[What to produce] Copy out all of the records below unchanged, except put "Bluetooth" in place of "Datenkomprimierung".

[Data to use]

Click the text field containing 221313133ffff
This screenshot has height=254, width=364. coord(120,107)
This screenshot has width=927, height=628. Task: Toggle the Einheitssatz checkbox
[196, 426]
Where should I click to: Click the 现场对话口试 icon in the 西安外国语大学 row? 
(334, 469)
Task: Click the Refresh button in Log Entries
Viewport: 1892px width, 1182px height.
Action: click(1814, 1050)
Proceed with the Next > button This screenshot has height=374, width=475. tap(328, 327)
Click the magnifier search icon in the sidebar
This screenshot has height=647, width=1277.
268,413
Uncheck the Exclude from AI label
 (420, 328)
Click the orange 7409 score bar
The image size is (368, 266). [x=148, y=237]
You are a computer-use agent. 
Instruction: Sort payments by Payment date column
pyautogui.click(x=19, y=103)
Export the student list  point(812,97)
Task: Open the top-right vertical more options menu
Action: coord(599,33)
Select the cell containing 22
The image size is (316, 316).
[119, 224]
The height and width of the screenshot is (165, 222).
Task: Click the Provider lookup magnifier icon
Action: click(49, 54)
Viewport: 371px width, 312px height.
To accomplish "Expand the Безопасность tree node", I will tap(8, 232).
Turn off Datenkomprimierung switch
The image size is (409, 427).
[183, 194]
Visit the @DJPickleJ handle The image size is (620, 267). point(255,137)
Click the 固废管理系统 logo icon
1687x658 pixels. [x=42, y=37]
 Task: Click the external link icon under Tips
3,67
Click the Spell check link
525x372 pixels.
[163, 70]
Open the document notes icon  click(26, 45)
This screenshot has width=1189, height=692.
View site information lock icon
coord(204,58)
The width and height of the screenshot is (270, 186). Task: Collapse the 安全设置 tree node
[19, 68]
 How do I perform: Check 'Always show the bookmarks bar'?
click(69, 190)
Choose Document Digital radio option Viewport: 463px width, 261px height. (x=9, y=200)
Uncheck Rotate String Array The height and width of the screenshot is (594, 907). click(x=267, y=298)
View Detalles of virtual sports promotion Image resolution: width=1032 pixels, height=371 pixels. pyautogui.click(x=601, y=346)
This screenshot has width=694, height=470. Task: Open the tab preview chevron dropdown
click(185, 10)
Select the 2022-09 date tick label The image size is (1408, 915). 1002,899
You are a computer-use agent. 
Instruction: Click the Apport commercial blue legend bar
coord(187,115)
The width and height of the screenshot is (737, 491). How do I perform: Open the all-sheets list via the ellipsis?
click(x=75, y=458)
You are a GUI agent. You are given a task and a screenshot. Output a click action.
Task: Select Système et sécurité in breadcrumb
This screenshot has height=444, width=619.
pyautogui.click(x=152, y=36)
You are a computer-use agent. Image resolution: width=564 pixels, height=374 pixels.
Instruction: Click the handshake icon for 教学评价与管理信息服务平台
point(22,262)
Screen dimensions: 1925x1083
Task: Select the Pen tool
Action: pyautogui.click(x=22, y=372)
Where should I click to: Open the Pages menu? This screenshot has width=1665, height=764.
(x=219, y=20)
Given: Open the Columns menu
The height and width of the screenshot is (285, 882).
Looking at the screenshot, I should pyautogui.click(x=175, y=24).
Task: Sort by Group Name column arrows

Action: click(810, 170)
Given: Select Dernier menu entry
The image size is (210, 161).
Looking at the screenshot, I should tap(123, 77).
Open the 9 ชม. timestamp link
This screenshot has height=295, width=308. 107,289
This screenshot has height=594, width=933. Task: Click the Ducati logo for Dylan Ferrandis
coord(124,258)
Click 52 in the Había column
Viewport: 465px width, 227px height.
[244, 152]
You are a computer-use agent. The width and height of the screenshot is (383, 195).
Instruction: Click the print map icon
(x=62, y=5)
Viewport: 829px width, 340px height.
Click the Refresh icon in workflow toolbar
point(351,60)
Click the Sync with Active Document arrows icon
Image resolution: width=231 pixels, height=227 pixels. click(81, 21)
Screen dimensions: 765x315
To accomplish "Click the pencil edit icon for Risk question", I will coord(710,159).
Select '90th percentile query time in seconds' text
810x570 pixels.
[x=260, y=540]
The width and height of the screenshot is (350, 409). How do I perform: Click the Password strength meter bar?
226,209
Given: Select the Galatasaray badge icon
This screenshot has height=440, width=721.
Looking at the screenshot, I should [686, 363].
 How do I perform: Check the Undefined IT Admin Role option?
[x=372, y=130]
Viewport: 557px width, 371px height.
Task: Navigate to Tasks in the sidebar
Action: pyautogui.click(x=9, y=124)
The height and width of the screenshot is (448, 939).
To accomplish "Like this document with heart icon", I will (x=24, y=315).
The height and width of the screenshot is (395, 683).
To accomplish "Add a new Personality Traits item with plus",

[Response]
Click the text field containing 221313133ffff
This screenshot has height=254, width=364. coord(120,107)
This screenshot has width=927, height=628. Task: Toggle the Einheitssatz checkbox
[196, 426]
Where should I click to: Click the 现场对话口试 icon in the 西安外国语大学 row? 
(334, 469)
Task: Click the Refresh button in Log Entries
Viewport: 1892px width, 1182px height.
Action: click(1814, 1050)
Proceed with the Next > button This screenshot has height=374, width=475. tap(328, 327)
Click the magnifier search icon in the sidebar
This screenshot has height=647, width=1277.
268,413
Uncheck the Exclude from AI label
 (420, 328)
Click the orange 7409 score bar
The image size is (368, 266). [x=148, y=237]
You are a computer-use agent. 
Instruction: Sort payments by Payment date column
pyautogui.click(x=19, y=103)
Export the student list  point(812,97)
Task: Open the top-right vertical more options menu
Action: coord(599,33)
Select the cell containing 22
The image size is (316, 316).
[119, 224]
The height and width of the screenshot is (165, 222).
Task: Click the Provider lookup magnifier icon
Action: click(49, 54)
Viewport: 371px width, 312px height.
To accomplish "Expand the Безопасность tree node", I will tap(8, 232).
Turn off Bluetooth switch
The image size is (409, 427).
[183, 194]
Visit the @DJPickleJ handle The image size is (620, 267). point(255,137)
Click the 固废管理系统 logo icon
1687x658 pixels. [x=42, y=37]
 Task: Click the external link icon under Tips
3,67
Click the Spell check link
525x372 pixels.
[163, 70]
Open the document notes icon  click(26, 45)
This screenshot has width=1189, height=692.
View site information lock icon
coord(204,58)
The width and height of the screenshot is (270, 186). Task: Collapse the 安全设置 tree node
[19, 68]
 How do I perform: Check 'Always show the bookmarks bar'?
click(69, 190)
Choose Document Digital radio option Viewport: 463px width, 261px height. (x=9, y=200)
Uncheck Rotate String Array The height and width of the screenshot is (594, 907). click(x=267, y=298)
View Detalles of virtual sports promotion Image resolution: width=1032 pixels, height=371 pixels. pyautogui.click(x=601, y=346)
This screenshot has width=694, height=470. Task: Open the tab preview chevron dropdown
click(185, 10)
Select the 2022-09 date tick label The image size is (1408, 915). 1002,899
You are a computer-use agent. 
Instruction: Click the Apport commercial blue legend bar
coord(187,115)
The width and height of the screenshot is (737, 491). How do I perform: Open the all-sheets list via the ellipsis?
click(x=75, y=458)
You are a GUI agent. You are given a task and a screenshot. Output a click action.
Task: Select Système et sécurité in breadcrumb
This screenshot has height=444, width=619.
pyautogui.click(x=152, y=36)
You are a computer-use agent. Image resolution: width=564 pixels, height=374 pixels.
Instruction: Click the handshake icon for 教学评价与管理信息服务平台
point(22,262)
Screen dimensions: 1925x1083
Task: Select the Pen tool
Action: pyautogui.click(x=22, y=372)
Where should I click to: Open the Pages menu? This screenshot has width=1665, height=764.
(x=219, y=20)
Given: Open the Columns menu
The height and width of the screenshot is (285, 882).
Looking at the screenshot, I should pyautogui.click(x=175, y=24).
Task: Sort by Group Name column arrows

Action: click(810, 170)
Given: Select Dernier menu entry
The image size is (210, 161).
Looking at the screenshot, I should tap(123, 77).
Open the 9 ชม. timestamp link
This screenshot has height=295, width=308. 107,289
This screenshot has height=594, width=933. Task: Click the Ducati logo for Dylan Ferrandis
coord(124,258)
Click 52 in the Había column
Viewport: 465px width, 227px height.
[244, 152]
You are a computer-use agent. The width and height of the screenshot is (383, 195).
Instruction: Click the print map icon
(x=62, y=5)
Viewport: 829px width, 340px height.
Click the Refresh icon in workflow toolbar
point(351,60)
Click the Sync with Active Document arrows icon
Image resolution: width=231 pixels, height=227 pixels. click(81, 21)
Screen dimensions: 765x315
To accomplish "Click the pencil edit icon for Risk question", I will coord(710,159).
Select '90th percentile query time in seconds' text
810x570 pixels.
[x=260, y=540]
The width and height of the screenshot is (350, 409). How do I perform: Click the Password strength meter bar?
226,209
Given: Select the Galatasaray badge icon
This screenshot has height=440, width=721.
Looking at the screenshot, I should [686, 363].
 How do I perform: Check the Undefined IT Admin Role option?
[x=372, y=130]
Viewport: 557px width, 371px height.
Task: Navigate to Tasks in the sidebar
Action: pyautogui.click(x=9, y=124)
The height and width of the screenshot is (448, 939).
To accomplish "Like this document with heart icon", I will (x=24, y=315).
The height and width of the screenshot is (395, 683).
To accomplish "Add a new Personality Traits item with plus",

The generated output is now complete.